Buddhists/wu-wei
Expert: Joe McSorley - 12/13/2010
QuestionHi, I am writing a paper exploring how the concept of wu-wei is important to
followers of Taoism. Please explain the following, if you can: what is wu-wei,
how is it important to Taoism, how do people learn to interpret the teaching and
apply it to their lives. Anything you can tell me would be helpful. Thank you.
AnswerHello Hannah,
I would more say that Taoism is practiced than followed, you have to incorporate it into your daily consciousness and become it rather than believe in or follow it. I have been told by Chinese scholars that the term ‘wu-wei’ really should be read as ‘wei-wu-wei’, literally to ‘do-no-do’ or to ‘do without doing’. The way most people express it is in the negative as just ‘no doing’ or no voluntary action but that is misleading. Here’s an example. To become proficient at playing a musical instrument you need to practice. This practice is ‘doing’. The more you practice the more you are ‘doing’ but you hope to reach a point where your playing becomes unconscious so that you are no longer ‘doing’. When you reach this point you are doing it without doing, no voluntary action, you are moving freely. Now practicing the scales got you there but practicing the scales is not ‘it’. You need to transcend the doing to get to the non-doing. Most people mistake this non-doing as being placid and blank but it is the exact opposite, it is active and dynamic. So through meditation or any other practice you strive to reach the point that you are no longer doing it, you are ‘it’.
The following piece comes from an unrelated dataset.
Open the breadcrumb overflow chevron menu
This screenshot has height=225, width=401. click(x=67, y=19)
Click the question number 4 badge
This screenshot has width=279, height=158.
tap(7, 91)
Our bodies function without us doing anything, in effect, we sit on top of the body and say we are the body. It is the mind that makes a mind/body distinction or duality, the body itself does not do this. We function physically in nature without a problem. We digest, breathe and all of our organs function without the mind being involved. When our mind is involved we can create great stress for the body. By stilling the mind we can realize that which functions beyond our thought, the root source of our being, that which is doing as pure doing without distinction. This is the goal of Taoism, to realize our true nature and thus all nature. Here wei-wu-wei is the attempt at overcoming our minds till we become fully harmonized with everything much like the music analogy. We are the instrument, the player and the song simulatneoulsy.